**Exercise prompt**
Copy verbatim the rows from the line containing "Task: Maximize the USD/CHF chart window" through the line containing "Action: coord(698,300)", including both of those lines.

Target position records
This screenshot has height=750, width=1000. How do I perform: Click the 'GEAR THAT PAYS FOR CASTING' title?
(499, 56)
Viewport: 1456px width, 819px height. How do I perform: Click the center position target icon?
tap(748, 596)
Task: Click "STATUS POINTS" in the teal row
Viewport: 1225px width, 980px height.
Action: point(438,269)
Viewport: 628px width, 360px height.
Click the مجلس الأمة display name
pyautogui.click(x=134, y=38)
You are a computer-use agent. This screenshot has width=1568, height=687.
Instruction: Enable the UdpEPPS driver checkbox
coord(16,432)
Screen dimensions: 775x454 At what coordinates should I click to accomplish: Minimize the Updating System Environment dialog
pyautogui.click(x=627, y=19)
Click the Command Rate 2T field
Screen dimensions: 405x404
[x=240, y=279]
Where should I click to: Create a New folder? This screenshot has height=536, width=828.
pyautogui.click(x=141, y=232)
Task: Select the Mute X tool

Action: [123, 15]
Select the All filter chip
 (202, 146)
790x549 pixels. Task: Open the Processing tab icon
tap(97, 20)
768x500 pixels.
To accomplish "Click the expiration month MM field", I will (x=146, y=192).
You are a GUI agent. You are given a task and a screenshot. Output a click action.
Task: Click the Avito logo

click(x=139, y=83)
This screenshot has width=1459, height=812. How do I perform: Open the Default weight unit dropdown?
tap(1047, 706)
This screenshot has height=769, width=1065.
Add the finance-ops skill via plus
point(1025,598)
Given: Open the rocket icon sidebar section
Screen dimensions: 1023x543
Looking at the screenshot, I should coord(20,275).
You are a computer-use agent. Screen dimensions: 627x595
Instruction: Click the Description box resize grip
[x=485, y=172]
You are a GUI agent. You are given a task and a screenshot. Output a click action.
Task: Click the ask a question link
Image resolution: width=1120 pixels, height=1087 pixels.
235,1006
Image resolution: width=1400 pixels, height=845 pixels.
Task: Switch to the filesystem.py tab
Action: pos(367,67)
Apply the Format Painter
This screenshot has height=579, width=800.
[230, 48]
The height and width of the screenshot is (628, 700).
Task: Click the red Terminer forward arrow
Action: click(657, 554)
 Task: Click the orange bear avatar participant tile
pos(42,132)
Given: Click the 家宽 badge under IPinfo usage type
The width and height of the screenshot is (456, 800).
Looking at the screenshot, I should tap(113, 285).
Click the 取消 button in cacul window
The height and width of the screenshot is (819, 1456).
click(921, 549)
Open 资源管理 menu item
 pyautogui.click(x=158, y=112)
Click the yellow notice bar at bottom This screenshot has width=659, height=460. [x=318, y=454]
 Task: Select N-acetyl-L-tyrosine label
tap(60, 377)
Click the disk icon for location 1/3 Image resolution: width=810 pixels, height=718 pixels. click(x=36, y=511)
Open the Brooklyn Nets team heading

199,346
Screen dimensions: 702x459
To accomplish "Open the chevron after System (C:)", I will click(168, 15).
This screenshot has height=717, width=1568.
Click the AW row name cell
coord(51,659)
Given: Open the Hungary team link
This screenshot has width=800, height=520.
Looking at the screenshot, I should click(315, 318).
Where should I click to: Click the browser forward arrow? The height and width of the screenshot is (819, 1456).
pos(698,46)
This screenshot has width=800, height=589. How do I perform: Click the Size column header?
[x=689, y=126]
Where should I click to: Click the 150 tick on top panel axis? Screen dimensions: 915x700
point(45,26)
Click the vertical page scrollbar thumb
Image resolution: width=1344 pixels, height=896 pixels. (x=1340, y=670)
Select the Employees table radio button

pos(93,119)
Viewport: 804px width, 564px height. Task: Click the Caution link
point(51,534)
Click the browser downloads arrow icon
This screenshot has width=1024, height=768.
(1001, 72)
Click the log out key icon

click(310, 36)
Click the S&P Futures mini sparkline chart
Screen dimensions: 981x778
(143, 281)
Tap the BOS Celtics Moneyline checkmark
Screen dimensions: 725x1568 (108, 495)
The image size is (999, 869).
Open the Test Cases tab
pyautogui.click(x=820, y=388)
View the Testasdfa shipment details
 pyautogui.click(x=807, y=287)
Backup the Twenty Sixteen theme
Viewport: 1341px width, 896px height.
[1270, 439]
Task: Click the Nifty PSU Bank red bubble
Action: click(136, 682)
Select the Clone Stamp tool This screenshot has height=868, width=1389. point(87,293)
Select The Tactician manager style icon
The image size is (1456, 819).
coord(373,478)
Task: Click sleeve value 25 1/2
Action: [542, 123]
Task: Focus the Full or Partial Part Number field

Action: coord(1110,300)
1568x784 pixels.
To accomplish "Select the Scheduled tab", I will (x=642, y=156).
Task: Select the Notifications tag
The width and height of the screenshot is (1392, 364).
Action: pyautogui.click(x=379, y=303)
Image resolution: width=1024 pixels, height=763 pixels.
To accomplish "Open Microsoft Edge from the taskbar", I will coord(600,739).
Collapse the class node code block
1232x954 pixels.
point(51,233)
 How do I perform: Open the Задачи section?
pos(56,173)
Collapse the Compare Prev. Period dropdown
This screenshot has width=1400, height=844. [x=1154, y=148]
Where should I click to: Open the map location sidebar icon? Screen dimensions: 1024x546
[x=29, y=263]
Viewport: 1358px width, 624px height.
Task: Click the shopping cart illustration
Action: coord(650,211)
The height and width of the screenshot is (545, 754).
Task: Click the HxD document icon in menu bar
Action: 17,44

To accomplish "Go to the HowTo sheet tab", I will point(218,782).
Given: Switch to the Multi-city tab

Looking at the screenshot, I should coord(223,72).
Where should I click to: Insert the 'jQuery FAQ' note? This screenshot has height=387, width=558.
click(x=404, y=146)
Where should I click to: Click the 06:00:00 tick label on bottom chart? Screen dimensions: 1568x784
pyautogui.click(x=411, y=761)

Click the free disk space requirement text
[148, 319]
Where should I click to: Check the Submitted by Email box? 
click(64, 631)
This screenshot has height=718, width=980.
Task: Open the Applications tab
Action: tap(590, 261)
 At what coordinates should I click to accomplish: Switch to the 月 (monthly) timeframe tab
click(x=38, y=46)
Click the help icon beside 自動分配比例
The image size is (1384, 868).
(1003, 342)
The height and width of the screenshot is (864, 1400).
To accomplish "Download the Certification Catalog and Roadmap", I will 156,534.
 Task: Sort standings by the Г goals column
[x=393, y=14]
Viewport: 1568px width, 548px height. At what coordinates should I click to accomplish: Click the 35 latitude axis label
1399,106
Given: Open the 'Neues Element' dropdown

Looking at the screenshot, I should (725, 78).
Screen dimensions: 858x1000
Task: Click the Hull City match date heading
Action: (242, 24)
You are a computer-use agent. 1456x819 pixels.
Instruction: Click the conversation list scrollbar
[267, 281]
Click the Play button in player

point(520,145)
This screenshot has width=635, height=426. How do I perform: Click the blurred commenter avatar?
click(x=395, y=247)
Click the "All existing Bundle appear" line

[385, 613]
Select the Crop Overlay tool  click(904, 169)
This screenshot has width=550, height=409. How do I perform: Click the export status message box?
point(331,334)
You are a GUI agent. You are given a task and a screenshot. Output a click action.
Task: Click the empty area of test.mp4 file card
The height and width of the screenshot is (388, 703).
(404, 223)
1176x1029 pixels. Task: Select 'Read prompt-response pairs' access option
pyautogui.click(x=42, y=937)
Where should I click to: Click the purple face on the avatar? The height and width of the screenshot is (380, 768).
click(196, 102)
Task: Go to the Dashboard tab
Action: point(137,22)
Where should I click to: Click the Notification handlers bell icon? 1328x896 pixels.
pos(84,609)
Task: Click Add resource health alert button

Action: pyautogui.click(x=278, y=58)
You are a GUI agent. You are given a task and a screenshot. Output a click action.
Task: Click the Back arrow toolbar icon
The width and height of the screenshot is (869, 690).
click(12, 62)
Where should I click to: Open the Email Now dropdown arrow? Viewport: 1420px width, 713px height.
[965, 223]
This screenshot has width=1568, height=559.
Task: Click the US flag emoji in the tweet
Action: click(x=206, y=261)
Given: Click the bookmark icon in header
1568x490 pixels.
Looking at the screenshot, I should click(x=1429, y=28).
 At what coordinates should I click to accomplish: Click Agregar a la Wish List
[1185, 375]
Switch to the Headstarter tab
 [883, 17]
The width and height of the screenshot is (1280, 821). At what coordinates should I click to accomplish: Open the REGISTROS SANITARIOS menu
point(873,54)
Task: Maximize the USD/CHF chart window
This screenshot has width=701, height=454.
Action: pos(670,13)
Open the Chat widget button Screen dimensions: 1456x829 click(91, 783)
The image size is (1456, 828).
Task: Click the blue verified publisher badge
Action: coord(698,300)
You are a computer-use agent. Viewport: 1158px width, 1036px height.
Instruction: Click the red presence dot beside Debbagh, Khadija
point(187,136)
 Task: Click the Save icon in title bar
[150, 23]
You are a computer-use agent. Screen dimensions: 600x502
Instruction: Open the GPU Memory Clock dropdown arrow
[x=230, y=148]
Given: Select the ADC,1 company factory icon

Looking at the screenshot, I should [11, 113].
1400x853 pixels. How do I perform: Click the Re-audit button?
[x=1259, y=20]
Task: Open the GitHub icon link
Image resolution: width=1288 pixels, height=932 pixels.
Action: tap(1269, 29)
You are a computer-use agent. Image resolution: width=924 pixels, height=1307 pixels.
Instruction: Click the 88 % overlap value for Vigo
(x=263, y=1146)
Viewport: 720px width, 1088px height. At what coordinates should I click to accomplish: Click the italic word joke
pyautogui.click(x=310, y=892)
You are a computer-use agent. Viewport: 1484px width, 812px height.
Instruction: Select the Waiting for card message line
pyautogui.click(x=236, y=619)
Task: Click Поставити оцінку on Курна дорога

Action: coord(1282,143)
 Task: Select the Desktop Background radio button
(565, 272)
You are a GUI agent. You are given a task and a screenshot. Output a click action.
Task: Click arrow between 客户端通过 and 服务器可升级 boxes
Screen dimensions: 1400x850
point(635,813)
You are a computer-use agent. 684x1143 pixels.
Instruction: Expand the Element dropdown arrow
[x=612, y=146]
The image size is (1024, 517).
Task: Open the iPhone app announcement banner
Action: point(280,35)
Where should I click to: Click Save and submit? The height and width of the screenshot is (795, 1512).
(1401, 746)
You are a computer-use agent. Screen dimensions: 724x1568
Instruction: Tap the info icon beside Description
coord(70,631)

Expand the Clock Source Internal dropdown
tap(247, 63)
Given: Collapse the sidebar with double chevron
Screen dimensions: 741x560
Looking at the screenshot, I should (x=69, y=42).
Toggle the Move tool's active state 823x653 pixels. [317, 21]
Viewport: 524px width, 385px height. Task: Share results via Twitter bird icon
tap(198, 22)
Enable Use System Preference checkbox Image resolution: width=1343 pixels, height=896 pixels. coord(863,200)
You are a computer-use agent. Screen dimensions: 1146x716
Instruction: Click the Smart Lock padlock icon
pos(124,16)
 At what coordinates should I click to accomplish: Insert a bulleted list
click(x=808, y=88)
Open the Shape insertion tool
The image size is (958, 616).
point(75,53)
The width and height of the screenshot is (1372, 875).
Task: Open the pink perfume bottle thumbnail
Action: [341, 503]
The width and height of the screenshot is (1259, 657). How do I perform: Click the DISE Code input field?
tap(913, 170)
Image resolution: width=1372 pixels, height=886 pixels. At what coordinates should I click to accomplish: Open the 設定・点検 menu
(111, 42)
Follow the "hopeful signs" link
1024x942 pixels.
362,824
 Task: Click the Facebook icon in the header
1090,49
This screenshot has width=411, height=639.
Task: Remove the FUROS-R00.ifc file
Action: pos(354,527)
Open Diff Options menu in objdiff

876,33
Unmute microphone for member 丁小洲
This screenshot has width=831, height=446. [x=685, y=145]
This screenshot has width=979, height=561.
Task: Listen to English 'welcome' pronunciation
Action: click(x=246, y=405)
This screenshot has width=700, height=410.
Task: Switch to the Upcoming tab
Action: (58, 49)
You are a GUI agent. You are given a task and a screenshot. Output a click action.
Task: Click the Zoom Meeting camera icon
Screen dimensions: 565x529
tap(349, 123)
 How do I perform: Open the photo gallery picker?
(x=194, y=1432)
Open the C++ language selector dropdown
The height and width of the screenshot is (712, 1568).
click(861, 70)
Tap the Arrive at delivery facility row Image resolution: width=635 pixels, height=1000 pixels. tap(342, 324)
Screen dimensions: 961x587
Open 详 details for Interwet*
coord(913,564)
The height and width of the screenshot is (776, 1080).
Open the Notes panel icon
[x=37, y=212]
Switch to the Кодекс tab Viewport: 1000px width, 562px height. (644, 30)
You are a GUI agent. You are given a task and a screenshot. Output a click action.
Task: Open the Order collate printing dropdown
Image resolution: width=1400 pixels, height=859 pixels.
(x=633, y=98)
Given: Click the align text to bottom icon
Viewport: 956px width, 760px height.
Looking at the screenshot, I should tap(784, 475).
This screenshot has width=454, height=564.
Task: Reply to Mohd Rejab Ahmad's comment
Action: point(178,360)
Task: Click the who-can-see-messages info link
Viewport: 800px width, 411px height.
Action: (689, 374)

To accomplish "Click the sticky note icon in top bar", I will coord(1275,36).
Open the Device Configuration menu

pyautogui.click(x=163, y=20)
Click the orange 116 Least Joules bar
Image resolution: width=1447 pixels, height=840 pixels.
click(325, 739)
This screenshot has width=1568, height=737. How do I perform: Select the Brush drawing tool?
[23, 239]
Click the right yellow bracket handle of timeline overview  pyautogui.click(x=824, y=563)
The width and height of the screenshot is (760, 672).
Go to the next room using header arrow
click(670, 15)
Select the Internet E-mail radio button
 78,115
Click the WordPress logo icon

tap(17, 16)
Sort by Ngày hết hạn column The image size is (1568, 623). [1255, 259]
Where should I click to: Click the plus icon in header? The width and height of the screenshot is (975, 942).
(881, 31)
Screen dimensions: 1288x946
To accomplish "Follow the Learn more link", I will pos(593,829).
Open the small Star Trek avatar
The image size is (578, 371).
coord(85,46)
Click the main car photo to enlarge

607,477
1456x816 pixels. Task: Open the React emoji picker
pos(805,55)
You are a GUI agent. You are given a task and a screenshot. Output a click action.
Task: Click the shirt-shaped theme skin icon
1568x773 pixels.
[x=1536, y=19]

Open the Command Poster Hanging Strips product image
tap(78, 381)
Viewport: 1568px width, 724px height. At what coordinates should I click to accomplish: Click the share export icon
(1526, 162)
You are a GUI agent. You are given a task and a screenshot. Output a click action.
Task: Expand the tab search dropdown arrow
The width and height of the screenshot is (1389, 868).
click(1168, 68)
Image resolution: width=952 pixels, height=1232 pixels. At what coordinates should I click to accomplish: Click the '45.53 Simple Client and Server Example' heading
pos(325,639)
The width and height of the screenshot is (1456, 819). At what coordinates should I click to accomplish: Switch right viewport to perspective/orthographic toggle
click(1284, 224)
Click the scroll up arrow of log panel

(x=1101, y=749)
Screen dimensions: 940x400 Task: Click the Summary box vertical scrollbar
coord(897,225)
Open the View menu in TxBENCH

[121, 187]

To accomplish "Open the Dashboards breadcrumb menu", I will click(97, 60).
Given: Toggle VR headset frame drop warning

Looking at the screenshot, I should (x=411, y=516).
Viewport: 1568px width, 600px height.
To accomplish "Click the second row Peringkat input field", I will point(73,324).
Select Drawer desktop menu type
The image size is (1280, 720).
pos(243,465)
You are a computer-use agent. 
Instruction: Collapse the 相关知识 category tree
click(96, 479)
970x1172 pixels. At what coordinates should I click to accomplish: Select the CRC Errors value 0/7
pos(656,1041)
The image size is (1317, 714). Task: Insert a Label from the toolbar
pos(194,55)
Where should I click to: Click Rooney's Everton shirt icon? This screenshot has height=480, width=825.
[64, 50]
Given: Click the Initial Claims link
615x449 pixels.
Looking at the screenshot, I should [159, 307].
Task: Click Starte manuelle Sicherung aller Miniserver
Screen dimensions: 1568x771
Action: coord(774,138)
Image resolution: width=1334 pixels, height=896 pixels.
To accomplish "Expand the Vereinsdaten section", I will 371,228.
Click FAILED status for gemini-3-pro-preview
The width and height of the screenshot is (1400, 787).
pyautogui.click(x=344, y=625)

**Output of the task**
Task: Maximize the USD/CHF chart window
This screenshot has width=701, height=454.
Action: pos(670,13)
Open the Chat widget button Screen dimensions: 1456x829 click(91, 783)
The image size is (1456, 828).
Task: Click the blue verified publisher badge
Action: coord(698,300)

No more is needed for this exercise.